The plan should deal with everything that might find its way into the public domain.
Solving the single biggest problem
George Bernard Shaw said: “The single biggest problem in communication is the illusion that it has taken place.” Law firms and clients generally lack the time and know-how around day-to-day media engagement, including how to manage perception. Good Legal PR frames the story strategically and distils legal complexity with succinct, reassuring plain English messaging that builds support and doesn’t compromise the case.
It’s vital that PRs protect clients from being pushed to litigate a case through the media, and critical to navigate leaks. Legal PR understands that reporting can happen whether you want it to or not, and there are strategies to manage this.

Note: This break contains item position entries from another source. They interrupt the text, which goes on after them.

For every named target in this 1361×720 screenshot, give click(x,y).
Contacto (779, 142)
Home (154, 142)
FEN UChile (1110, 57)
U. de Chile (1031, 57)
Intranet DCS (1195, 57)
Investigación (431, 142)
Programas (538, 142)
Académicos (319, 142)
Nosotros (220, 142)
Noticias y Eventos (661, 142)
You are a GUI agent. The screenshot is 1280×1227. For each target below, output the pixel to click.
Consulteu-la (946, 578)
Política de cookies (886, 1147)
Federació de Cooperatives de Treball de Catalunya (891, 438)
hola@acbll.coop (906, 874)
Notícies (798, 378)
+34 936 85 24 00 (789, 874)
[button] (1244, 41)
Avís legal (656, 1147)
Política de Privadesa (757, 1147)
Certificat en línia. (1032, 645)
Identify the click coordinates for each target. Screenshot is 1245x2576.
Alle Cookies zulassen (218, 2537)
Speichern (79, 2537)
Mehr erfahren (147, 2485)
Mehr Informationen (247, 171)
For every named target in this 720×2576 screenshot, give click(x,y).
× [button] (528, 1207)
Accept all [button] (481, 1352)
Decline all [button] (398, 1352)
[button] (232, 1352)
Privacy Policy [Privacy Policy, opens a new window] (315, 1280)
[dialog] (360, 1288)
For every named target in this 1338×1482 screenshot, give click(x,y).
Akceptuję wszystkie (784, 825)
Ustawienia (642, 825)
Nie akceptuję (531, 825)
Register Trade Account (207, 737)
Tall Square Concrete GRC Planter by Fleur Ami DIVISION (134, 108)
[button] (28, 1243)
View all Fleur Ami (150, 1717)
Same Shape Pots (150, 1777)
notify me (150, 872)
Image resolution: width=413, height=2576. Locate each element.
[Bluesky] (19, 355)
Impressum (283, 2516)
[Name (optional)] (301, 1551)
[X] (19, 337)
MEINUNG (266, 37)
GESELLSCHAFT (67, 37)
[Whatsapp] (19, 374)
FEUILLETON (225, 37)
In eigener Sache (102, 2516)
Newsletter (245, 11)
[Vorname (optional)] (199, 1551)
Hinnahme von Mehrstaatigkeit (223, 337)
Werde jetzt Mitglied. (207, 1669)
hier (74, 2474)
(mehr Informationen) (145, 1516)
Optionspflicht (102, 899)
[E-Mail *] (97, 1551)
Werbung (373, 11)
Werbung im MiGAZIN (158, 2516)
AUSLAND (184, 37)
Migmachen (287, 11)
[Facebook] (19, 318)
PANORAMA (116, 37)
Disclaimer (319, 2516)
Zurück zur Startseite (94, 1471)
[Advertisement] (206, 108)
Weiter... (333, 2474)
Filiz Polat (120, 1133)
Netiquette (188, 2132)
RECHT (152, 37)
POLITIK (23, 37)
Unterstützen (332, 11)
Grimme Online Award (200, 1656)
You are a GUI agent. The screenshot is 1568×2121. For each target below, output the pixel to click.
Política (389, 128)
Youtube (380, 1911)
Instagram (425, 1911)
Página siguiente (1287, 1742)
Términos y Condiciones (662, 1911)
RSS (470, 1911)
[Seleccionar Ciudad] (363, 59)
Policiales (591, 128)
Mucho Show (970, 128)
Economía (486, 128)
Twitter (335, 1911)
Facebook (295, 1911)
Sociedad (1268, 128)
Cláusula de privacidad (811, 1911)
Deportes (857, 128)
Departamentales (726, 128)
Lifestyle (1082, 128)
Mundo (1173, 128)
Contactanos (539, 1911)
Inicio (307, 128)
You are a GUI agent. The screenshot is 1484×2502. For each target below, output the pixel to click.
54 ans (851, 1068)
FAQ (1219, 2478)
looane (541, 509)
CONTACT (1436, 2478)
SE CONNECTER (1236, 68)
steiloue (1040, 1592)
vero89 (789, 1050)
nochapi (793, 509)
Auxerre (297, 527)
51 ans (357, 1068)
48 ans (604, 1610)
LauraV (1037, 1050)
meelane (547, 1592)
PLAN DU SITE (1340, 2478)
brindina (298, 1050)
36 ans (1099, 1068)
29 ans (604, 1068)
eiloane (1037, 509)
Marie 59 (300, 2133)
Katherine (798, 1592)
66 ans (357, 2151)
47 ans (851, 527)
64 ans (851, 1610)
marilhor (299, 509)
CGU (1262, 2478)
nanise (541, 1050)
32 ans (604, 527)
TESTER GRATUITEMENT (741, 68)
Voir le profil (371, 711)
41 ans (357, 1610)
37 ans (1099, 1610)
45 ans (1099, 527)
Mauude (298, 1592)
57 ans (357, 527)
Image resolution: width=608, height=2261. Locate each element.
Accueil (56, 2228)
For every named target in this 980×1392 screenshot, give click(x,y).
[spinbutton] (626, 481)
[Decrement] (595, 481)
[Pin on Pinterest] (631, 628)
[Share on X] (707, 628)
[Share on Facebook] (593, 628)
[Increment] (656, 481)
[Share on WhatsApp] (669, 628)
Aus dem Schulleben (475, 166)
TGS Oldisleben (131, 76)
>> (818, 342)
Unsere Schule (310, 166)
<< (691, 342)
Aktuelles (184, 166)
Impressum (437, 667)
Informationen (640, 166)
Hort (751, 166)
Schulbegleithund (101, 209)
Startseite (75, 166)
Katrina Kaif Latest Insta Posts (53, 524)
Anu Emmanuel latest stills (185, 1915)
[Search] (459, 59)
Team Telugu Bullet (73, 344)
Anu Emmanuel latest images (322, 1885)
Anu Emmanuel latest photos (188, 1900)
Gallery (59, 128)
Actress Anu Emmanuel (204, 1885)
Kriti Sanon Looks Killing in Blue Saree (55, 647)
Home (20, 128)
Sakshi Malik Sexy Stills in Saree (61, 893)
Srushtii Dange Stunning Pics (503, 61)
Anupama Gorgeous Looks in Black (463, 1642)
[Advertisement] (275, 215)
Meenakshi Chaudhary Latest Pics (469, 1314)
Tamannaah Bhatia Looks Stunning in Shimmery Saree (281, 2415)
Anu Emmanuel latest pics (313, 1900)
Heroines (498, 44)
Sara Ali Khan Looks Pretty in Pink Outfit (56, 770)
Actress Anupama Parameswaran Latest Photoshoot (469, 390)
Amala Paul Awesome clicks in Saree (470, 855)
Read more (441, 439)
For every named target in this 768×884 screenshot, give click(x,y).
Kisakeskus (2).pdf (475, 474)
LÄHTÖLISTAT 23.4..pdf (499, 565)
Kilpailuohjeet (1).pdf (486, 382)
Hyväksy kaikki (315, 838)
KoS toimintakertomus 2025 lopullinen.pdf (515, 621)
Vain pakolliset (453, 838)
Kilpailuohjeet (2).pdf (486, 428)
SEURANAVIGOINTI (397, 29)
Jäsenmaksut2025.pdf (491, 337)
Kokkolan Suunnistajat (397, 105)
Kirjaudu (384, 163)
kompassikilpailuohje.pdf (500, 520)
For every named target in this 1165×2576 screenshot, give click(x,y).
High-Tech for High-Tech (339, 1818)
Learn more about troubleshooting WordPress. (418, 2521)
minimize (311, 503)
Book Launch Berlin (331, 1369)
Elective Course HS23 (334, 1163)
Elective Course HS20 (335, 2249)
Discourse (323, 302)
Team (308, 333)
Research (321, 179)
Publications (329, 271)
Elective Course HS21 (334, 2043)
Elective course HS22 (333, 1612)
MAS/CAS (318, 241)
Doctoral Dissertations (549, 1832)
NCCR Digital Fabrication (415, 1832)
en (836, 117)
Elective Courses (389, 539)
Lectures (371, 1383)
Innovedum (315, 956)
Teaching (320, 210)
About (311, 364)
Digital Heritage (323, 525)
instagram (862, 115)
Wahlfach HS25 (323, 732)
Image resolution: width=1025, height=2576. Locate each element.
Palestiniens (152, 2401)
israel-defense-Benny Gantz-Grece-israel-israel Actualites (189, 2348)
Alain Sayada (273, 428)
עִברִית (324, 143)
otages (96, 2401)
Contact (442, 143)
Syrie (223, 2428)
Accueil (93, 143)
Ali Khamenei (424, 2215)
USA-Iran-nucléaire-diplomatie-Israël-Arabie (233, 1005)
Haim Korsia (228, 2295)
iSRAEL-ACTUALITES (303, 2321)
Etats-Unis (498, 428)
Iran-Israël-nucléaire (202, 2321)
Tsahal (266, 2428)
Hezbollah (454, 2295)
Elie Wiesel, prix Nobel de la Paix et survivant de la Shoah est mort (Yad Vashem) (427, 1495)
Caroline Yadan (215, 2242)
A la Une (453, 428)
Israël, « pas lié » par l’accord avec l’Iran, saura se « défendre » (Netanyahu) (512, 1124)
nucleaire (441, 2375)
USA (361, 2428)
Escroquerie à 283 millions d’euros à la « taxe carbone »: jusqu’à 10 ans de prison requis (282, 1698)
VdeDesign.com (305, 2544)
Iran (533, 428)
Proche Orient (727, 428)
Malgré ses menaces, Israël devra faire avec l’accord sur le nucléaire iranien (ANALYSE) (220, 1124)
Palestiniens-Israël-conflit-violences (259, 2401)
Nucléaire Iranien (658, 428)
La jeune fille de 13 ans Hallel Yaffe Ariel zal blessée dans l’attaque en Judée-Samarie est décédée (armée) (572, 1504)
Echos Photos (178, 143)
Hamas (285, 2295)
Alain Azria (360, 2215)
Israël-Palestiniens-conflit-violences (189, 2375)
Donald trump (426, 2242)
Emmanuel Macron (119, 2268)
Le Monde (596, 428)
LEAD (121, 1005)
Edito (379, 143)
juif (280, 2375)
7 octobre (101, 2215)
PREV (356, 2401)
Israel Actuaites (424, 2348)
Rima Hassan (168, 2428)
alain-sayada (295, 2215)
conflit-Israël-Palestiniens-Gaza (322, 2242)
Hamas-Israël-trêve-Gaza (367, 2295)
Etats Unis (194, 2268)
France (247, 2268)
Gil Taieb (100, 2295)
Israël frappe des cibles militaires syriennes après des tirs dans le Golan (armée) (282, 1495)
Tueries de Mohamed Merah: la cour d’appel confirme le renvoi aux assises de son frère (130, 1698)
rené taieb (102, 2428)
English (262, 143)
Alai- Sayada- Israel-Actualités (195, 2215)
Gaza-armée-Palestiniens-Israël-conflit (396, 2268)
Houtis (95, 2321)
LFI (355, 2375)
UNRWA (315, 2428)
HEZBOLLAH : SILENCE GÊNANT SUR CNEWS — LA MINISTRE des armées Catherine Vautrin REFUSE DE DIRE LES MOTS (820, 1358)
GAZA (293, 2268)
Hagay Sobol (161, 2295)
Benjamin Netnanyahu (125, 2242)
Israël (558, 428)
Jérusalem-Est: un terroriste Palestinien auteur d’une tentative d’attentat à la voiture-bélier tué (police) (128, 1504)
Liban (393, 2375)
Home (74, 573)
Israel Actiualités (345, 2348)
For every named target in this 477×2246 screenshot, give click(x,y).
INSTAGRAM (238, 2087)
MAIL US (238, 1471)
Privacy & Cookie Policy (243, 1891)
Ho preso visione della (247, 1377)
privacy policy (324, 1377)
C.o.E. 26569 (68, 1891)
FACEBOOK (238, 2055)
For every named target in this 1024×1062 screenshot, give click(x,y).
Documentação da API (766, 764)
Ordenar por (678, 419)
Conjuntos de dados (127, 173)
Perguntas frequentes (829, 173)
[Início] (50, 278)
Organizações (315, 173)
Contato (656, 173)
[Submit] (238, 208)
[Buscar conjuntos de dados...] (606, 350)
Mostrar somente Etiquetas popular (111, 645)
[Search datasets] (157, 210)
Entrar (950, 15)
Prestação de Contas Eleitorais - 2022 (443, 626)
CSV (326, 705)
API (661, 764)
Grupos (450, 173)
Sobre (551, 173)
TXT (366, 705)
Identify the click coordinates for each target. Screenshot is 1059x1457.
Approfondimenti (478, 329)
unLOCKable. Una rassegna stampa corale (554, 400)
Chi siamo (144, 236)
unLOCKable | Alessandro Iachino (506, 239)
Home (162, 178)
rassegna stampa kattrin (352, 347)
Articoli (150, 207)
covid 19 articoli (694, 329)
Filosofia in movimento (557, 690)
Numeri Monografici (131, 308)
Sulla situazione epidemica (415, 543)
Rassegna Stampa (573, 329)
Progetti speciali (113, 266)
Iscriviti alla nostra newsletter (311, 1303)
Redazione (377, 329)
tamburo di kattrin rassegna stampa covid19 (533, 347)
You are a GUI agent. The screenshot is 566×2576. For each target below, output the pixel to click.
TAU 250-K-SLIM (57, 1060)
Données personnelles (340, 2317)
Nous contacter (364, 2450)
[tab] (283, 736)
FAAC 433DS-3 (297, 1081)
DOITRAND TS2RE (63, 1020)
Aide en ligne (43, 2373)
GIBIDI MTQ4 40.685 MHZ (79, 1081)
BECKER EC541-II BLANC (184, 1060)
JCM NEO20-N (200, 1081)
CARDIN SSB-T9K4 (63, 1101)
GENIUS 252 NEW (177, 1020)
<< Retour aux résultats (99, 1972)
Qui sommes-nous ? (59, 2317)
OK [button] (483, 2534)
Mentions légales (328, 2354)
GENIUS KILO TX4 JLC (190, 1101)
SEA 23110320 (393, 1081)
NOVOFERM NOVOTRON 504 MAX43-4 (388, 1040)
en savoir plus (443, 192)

Businesses in the new operating environments will do better when their legal and public relations strategists take a coordinated approach upfront. Clients now expect more, and lawyers that miss this will fall behind.
High value clients and in-house counsel have worked out that legal and reputational risk have become two sides of the same coin. They want professional advisers who manage legal and reputational risk together.
Kate Alexander is the Co-Founder and Director of Alexander PR and a Crisis and Legal PR expert.